Start of THE DATA
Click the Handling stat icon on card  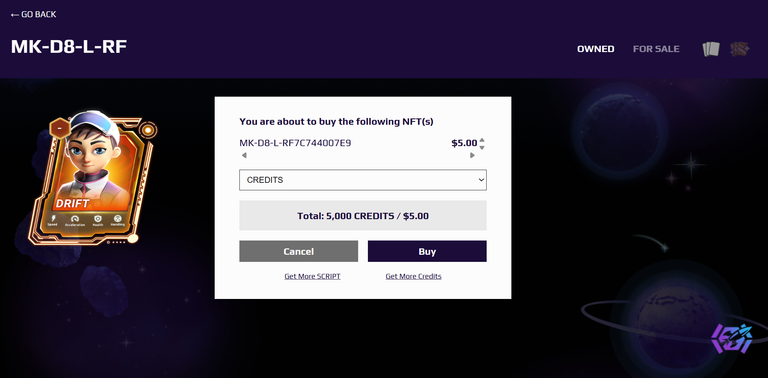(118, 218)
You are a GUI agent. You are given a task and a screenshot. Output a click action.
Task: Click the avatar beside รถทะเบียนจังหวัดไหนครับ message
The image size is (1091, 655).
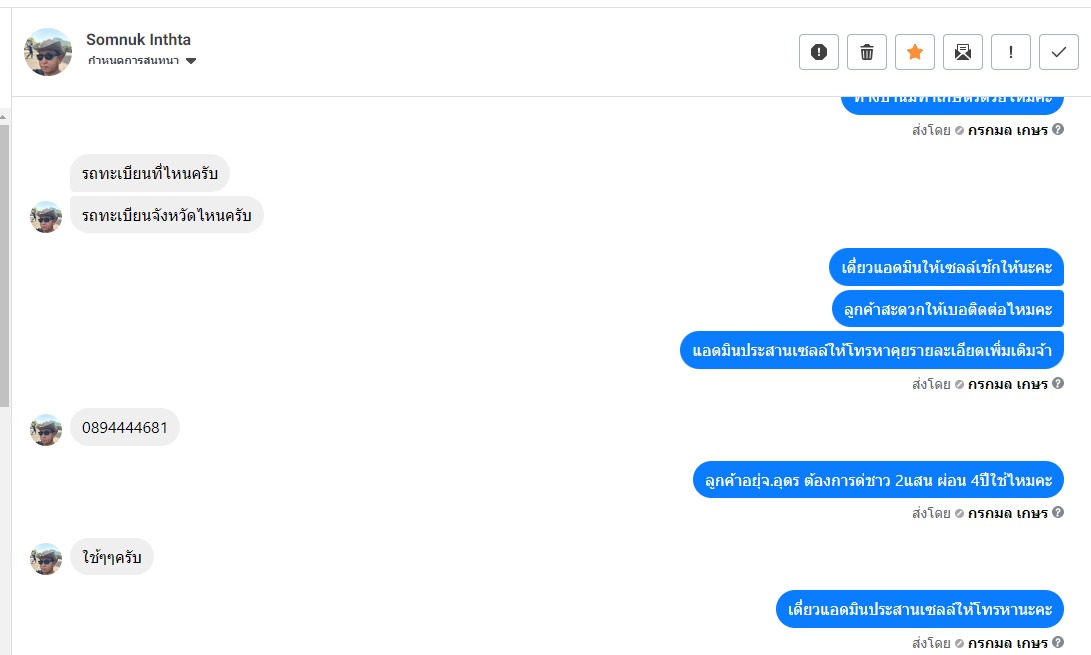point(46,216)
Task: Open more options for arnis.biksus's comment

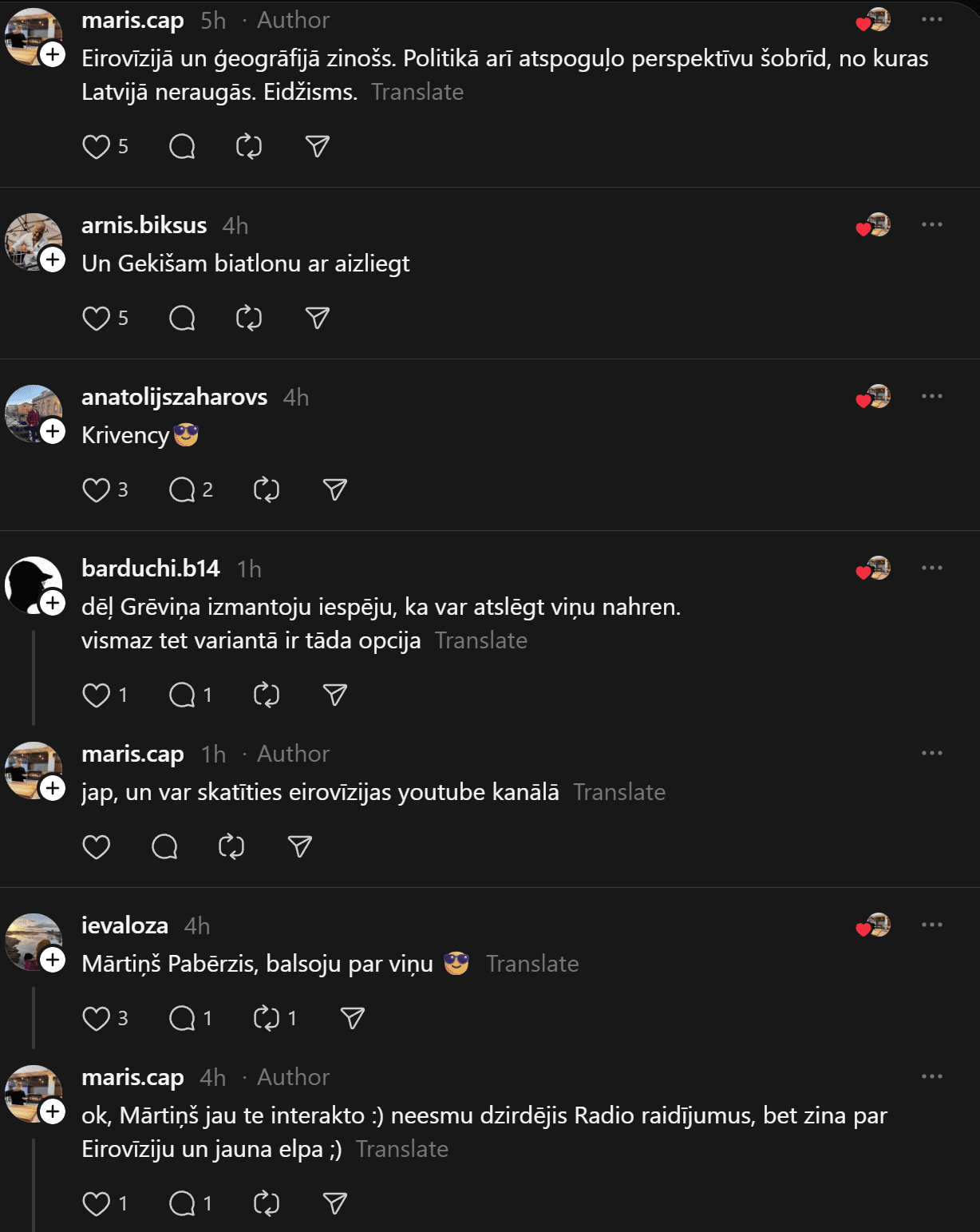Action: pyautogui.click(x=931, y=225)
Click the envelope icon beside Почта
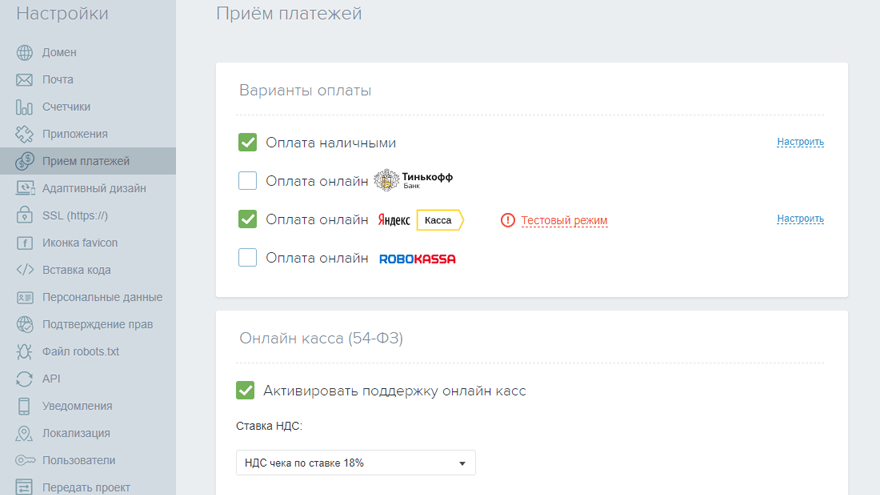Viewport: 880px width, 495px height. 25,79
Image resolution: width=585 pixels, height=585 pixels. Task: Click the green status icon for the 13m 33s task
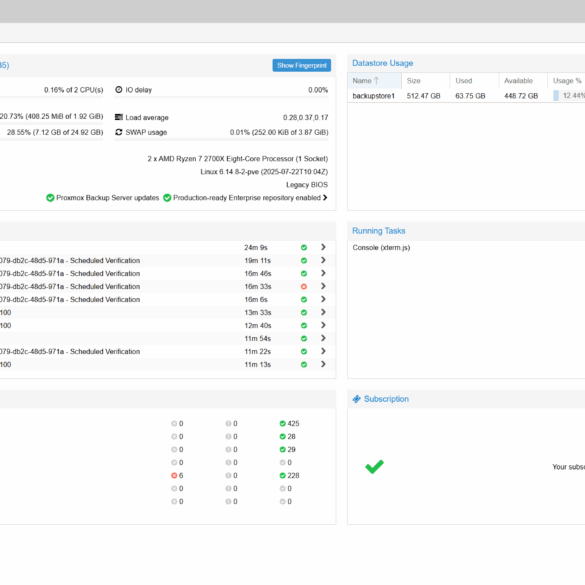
End of THE DATA
PROBLEM DESCRIPTION
Word for word, repeat only the lines from the line containing "Task: Click the avatar" through the end of the data, without any pictures.

RESPONSE TO THIS TASK
Task: Click the avatar beside รถทะเบียนจังหวัดไหนครับ message
The image size is (1091, 655).
point(46,216)
Task: Open more options for arnis.biksus's comment

Action: pyautogui.click(x=931, y=225)
Click the envelope icon beside Почта
Viewport: 880px width, 495px height. 25,79
Image resolution: width=585 pixels, height=585 pixels. Task: Click the green status icon for the 13m 33s task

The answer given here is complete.